(PROBLEM STATEMENT): The reply must contain exactly the lines below from the one with "Where should I click to: Open" down to the one with "Given: Open the Minify JavaScript issue", both included, and nothing more; please omit the pictures.

(RECORDED DATA):
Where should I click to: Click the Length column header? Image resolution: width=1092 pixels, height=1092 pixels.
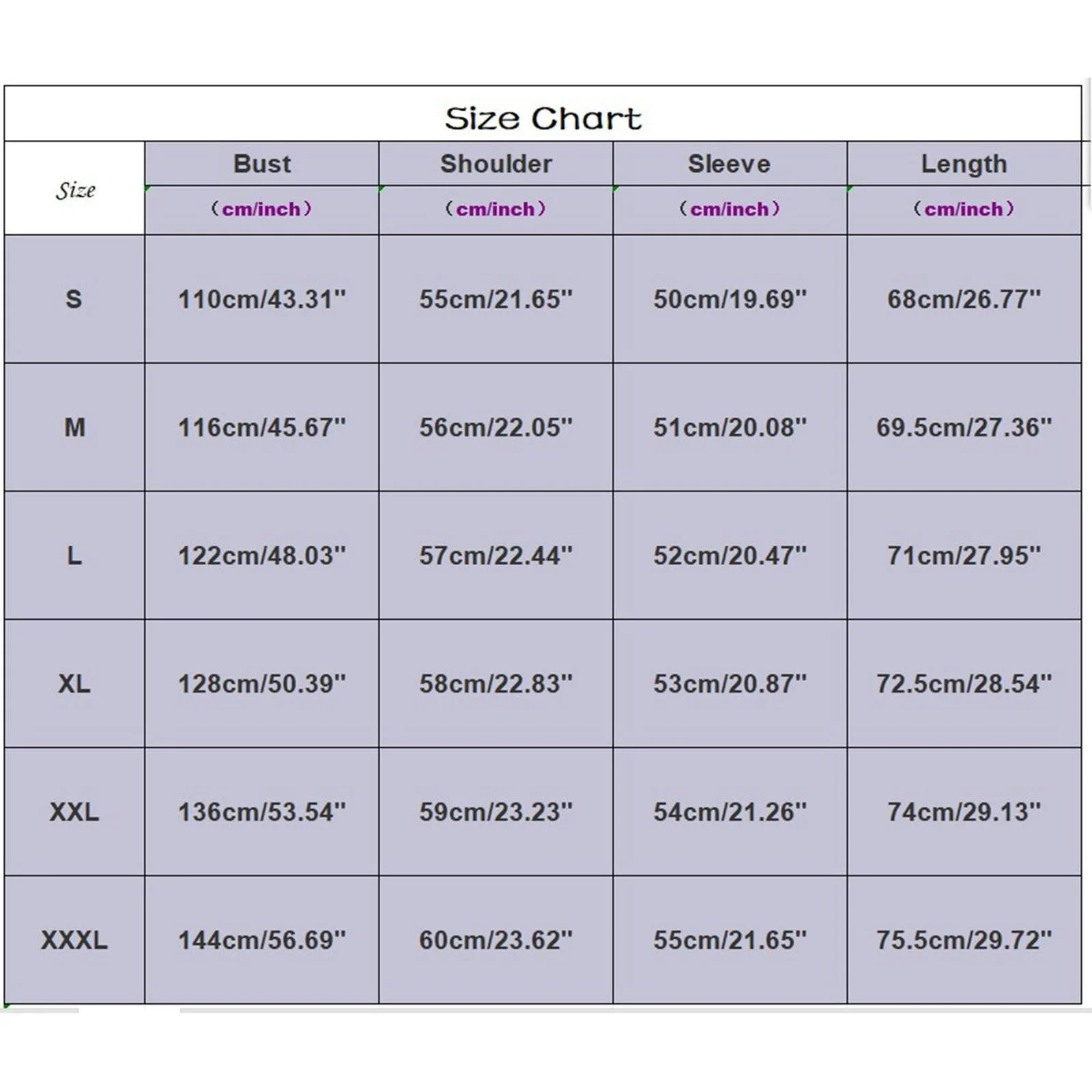pyautogui.click(x=964, y=164)
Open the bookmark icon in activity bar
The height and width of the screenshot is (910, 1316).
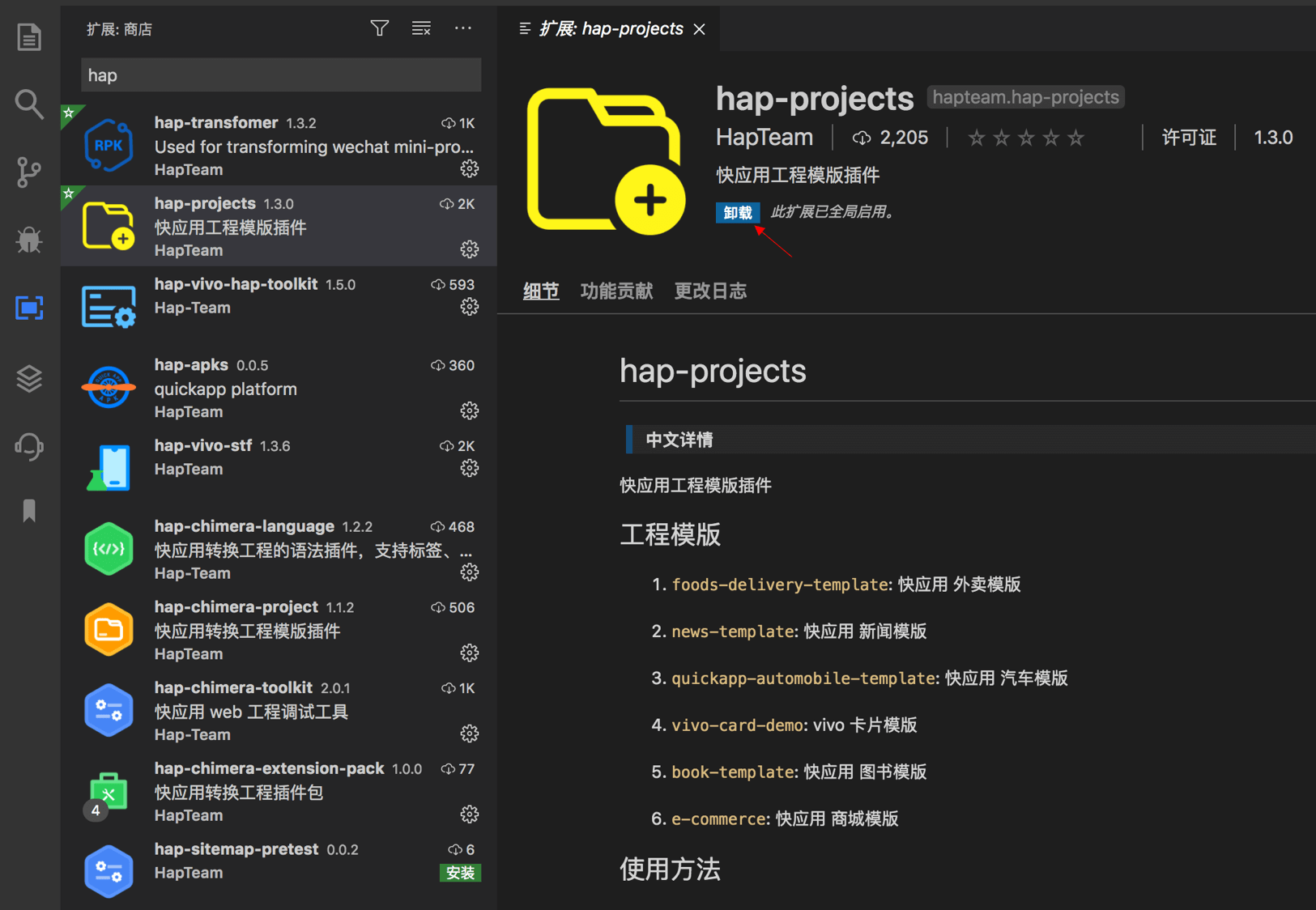[29, 511]
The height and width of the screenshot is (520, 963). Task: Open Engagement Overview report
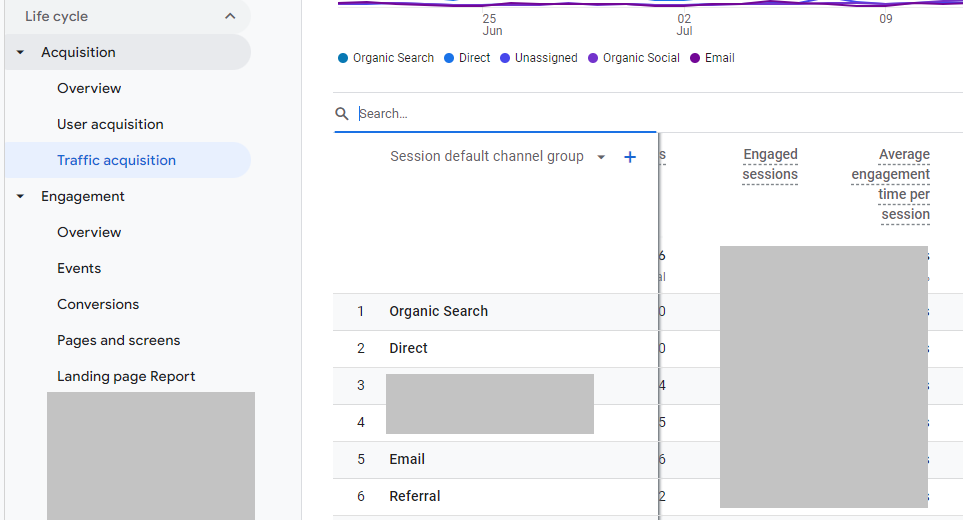[x=89, y=232]
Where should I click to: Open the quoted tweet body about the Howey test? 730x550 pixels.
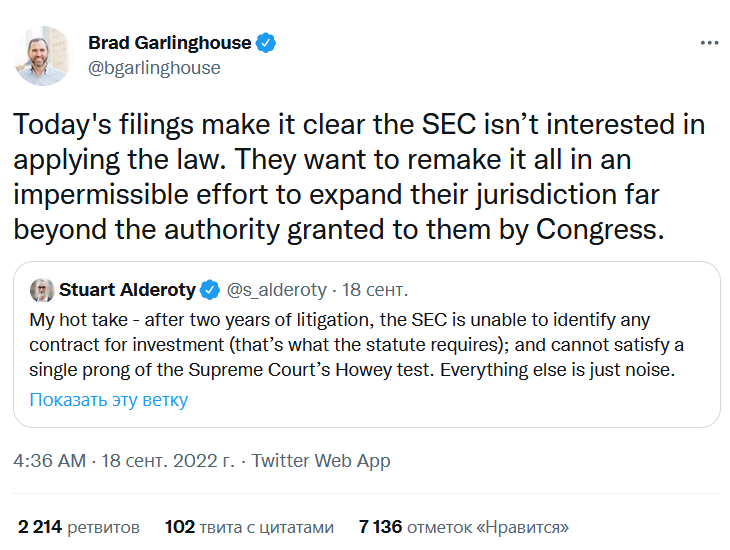click(356, 345)
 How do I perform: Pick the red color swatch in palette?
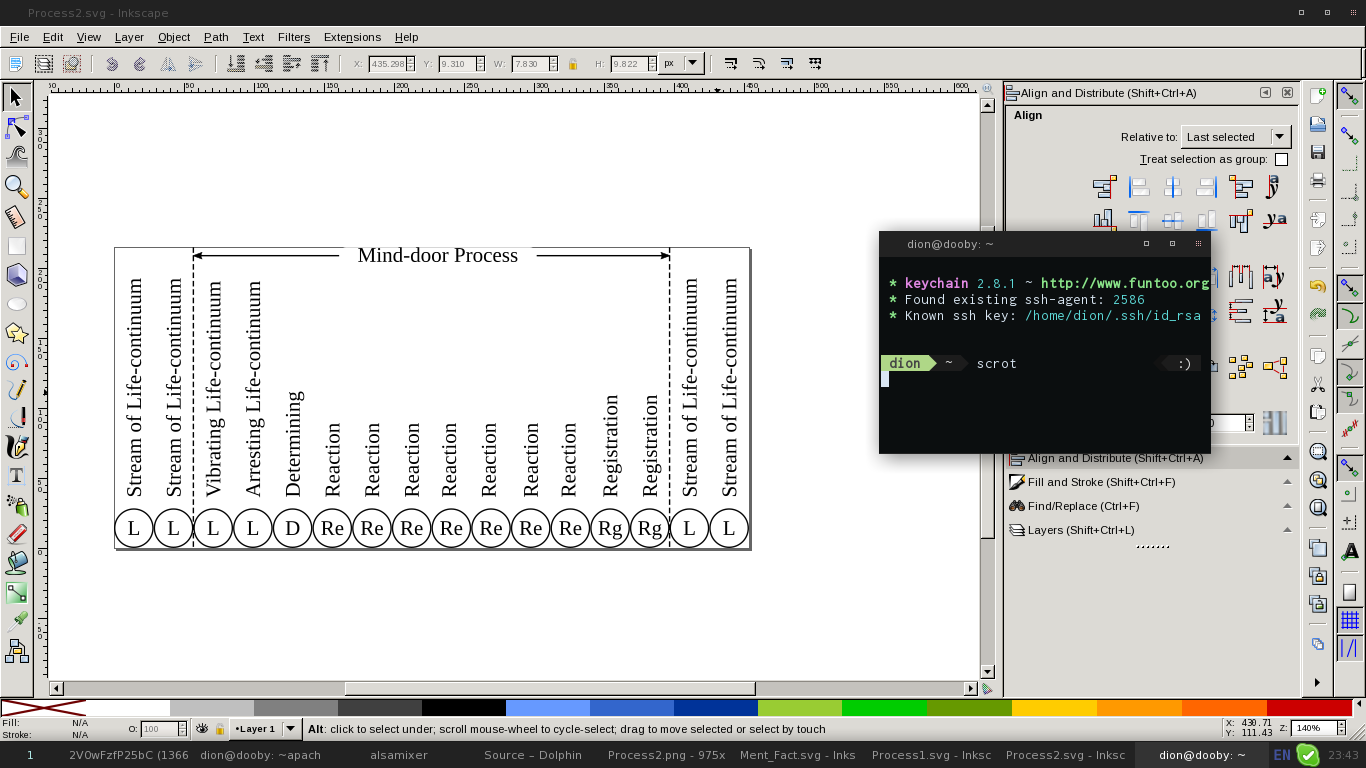tap(1309, 708)
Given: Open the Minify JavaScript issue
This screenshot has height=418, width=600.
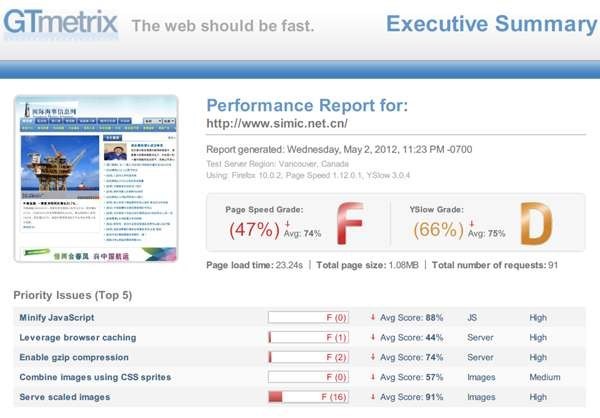Looking at the screenshot, I should click(x=57, y=318).

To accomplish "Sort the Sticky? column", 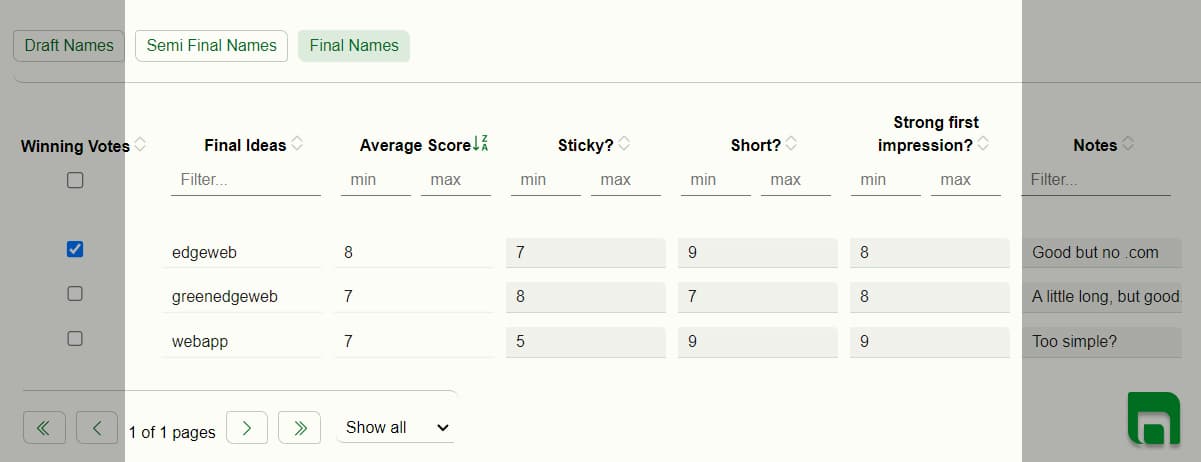I will coord(625,144).
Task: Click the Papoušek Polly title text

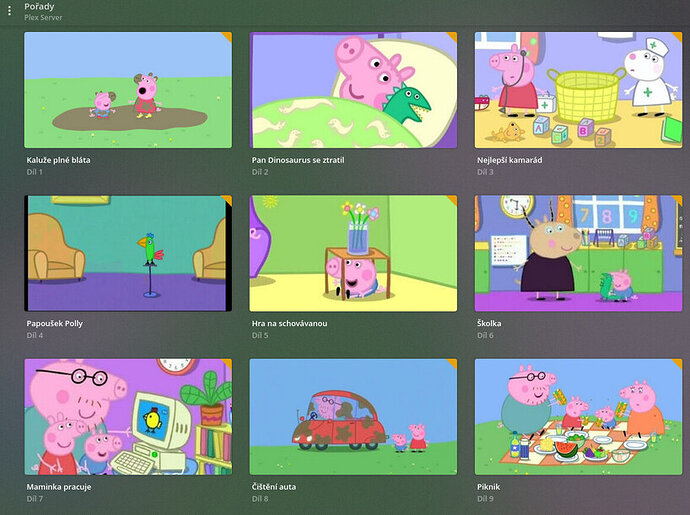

(OUTPUT FOR THIS EXERCISE):
Where should I click to: Open the quoted tweet body about the Howey test? 730x550 pixels.
click(356, 345)
 How do I perform: Pick the red color swatch in palette?
tap(1309, 708)
Given: Open the Minify JavaScript issue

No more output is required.